Most prospective buyers will probably prefer the all-Russian coupling on the Giulini reissue and on this new Ansermet reissue. There’s plenty of excitement in the Night on a Bare Mountain (in the toned-down Rimsky arrangement) and plenty of delicacy in the depiction of Dawn on the Moscow River in the Khovanschina Prelude and the surprisingly sedate Dance of the Persian Slaves. 

Ansermet’s version of Balakirev’s Tamara is the most important of the three works receiving their CD premieres on this disc. This is the oldest recording, but it still sounds well, though a little thin and dry even in comparison with the Beecham mono recording from about the same vintage, a CBS recording which EMI made to sound well as the coupling to their reissue of his First Symphony. That CD, currently absent from the catalogue, deserves to be restored, though there are some reasonable substitutes, not least Svetlanov’s recording of the same two works, plus Russia, on a very inexpensive Regis CD (RRC1132). 

Beecham works his familiar magic on Balakirev, making the good second-rate sound first-rate. Ansermet doesn’t quite achieve that but he makes a good case for Tamara, which rounds off a welcome reissue. 

The recording is at least perfectly satisfactory throughout and mostly very good for its age. I note that Australian Eloquence recordings now receive the SBS formatting which troubled some audio enthusiasts – though not me – when it was applied to the European Eloquence CDs. 

Colin Anderson’s notes are very good – much better than is usually on offer in this price-range – though I could have preferred more on the music and less about Ansermet. And when will record companies start to give Pictures from an Exhibition its correct name? The Germans hedge their bets nicely by calling the work Bilder einer Ausstellung.

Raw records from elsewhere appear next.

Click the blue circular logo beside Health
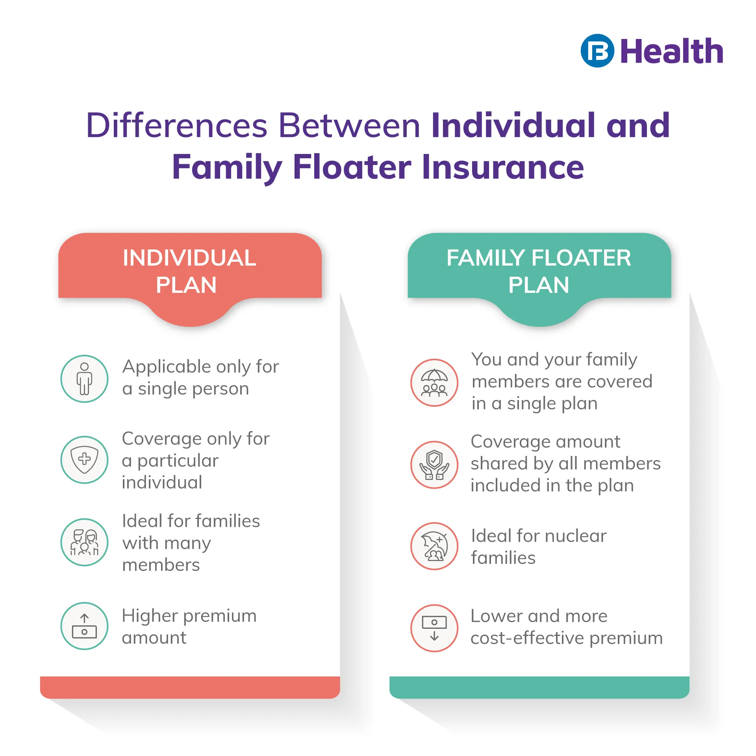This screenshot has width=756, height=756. [597, 51]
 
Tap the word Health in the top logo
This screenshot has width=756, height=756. [672, 51]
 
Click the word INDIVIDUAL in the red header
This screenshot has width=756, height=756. [189, 258]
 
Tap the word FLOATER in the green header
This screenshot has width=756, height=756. [581, 258]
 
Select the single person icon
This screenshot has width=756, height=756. [84, 379]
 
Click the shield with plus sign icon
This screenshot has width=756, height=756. [84, 460]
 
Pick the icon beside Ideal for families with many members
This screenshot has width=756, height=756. [84, 542]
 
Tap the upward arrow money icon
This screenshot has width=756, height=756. [84, 626]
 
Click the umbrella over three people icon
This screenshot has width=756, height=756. [434, 383]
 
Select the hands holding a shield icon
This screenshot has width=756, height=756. [434, 465]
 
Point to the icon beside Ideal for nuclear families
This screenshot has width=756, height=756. [434, 546]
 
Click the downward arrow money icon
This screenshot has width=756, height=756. [434, 628]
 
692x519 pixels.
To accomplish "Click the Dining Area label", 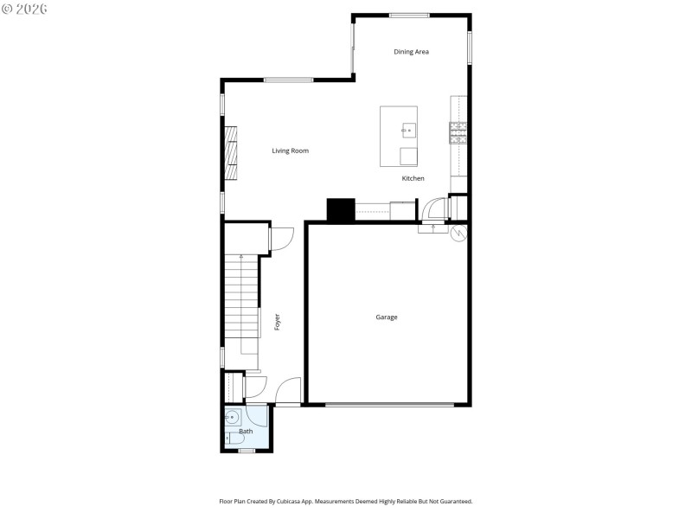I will (x=411, y=52).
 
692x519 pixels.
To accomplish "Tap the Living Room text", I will (x=290, y=151).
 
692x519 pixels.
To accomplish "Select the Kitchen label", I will (x=413, y=178).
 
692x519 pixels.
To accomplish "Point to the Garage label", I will (x=386, y=317).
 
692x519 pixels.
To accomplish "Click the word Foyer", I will (x=277, y=322).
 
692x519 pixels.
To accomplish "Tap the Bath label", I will (x=246, y=431).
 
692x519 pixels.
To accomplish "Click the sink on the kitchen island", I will (x=408, y=131).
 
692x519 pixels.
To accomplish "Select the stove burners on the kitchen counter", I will (x=458, y=131).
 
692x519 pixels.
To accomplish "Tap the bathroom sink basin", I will (x=231, y=418).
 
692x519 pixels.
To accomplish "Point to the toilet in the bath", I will (x=230, y=439).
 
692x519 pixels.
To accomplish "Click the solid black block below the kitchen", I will (x=340, y=210).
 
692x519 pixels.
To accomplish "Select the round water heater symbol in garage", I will (x=458, y=232).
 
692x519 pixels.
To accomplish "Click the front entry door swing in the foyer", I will (x=288, y=392).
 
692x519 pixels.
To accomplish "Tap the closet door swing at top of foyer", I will (x=283, y=239).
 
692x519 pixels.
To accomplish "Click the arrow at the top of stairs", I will (x=240, y=258).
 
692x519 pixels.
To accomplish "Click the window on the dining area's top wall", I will (x=408, y=15).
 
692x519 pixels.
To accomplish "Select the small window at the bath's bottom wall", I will (x=247, y=451).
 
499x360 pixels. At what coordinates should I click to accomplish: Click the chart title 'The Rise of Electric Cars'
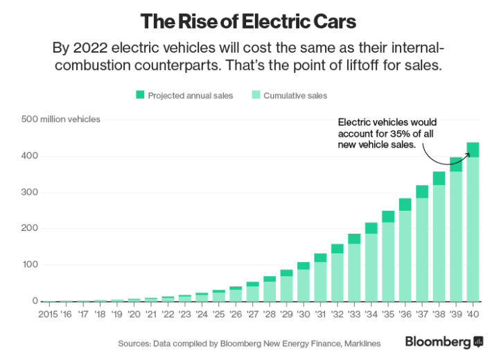(x=248, y=21)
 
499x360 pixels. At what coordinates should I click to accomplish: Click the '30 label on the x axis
(x=302, y=314)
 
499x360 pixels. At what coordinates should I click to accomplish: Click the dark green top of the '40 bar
(x=473, y=150)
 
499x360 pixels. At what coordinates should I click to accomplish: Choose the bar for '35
(x=388, y=257)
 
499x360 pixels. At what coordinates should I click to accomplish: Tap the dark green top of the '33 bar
(x=353, y=239)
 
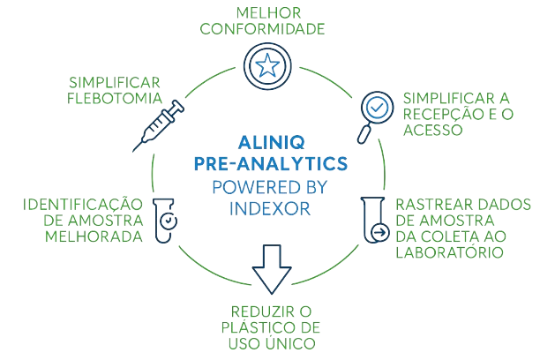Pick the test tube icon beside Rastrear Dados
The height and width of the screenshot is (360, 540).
373,221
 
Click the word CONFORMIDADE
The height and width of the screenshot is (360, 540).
264,29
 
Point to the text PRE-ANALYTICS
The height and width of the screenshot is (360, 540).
269,163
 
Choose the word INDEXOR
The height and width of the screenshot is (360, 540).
269,205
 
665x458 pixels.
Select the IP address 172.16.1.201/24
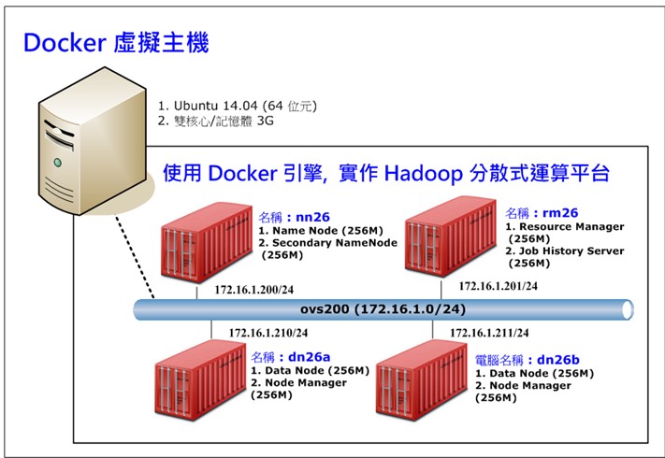(498, 285)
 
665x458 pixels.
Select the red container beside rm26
(446, 241)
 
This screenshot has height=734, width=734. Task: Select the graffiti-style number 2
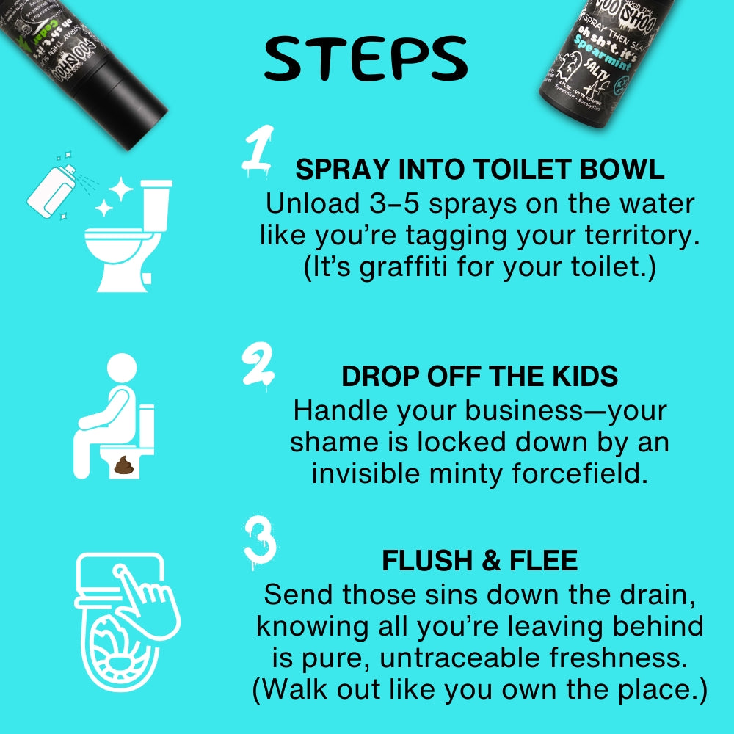tap(258, 365)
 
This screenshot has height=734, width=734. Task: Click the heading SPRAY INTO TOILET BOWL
tap(479, 170)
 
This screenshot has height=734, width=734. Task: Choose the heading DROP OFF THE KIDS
tap(479, 376)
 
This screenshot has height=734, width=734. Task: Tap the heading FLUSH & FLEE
tap(479, 561)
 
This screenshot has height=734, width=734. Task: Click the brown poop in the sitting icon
tap(122, 465)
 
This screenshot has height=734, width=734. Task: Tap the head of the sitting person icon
tap(122, 368)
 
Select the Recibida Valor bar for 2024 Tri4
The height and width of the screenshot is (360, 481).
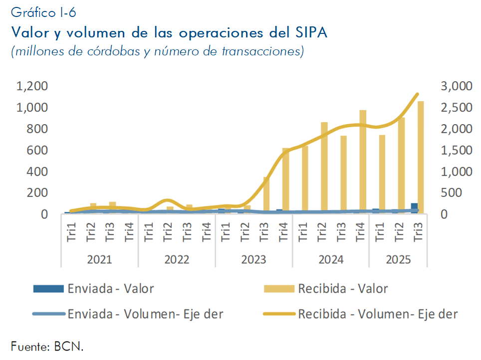(x=363, y=162)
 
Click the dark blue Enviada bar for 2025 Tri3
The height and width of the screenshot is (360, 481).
(x=415, y=207)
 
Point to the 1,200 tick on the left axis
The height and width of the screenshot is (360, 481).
(x=32, y=86)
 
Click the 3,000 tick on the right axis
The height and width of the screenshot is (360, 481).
(x=457, y=86)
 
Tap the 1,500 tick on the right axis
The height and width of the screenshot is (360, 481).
(x=457, y=150)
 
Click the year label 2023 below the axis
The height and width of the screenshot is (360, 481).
(x=253, y=260)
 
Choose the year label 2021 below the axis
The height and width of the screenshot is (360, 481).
(x=99, y=260)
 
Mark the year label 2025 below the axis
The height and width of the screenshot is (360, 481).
(x=398, y=260)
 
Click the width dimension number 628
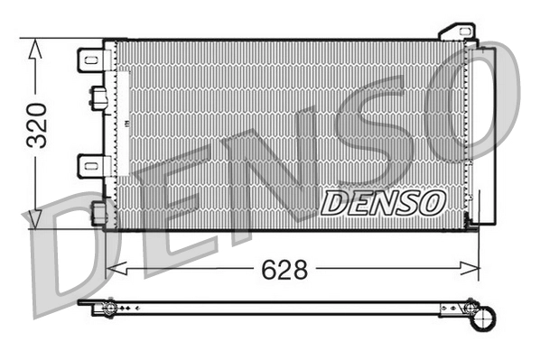click(283, 268)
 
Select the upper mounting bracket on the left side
click(93, 60)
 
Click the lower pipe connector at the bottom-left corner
click(100, 212)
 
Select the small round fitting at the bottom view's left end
click(109, 309)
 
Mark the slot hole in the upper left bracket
click(90, 60)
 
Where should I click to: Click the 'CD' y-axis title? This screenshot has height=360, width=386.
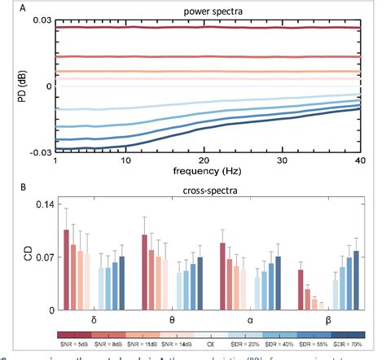click(14, 260)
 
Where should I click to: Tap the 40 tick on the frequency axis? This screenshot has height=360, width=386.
click(358, 160)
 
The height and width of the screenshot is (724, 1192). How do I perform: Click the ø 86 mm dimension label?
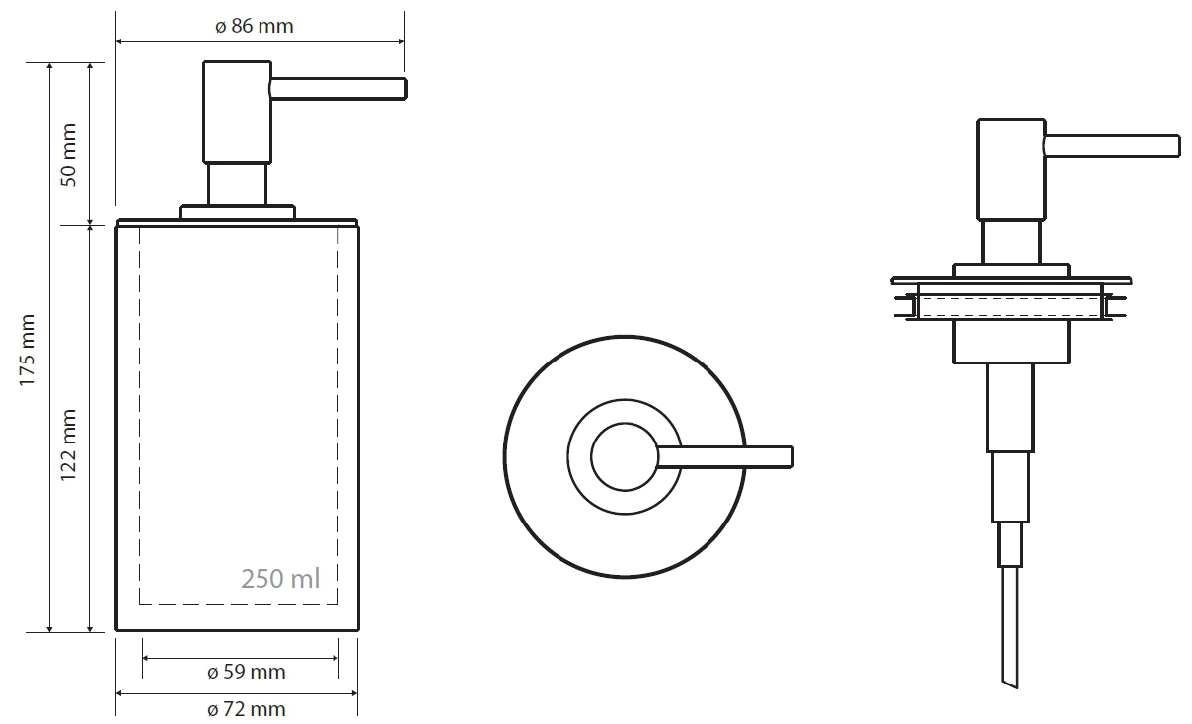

If this reissue has made you value Ansermet more highly than you thought, have a look at his other recordings in the Eloquence catalogue: follow the Buywell link on the MusicWeb home-page. Alternatively, have a look at the earlier Ansermet recordings which haven’t made it to CD but are available for £1.99 per album from the Naxos Archive at – several classic recordings from the early 1950s. They don’t include his mono version of Pictures, which I’d have liked to revisit, but there are reminders that he was an advocate of the music of Bartók and Prokofiev (one piano concerto from each, with Peter Katin). 

A word of warning: if you’re going to buy this recording, do so soon – most of the European Eloquence CDs have already succumbed to the deletions axe and, though some have reappeared on Australian Eloquence, such as the splendid Janet Baker/Bernard Haitink Das Lied von der Erde, several of the Australian Eloquences have also been deleted.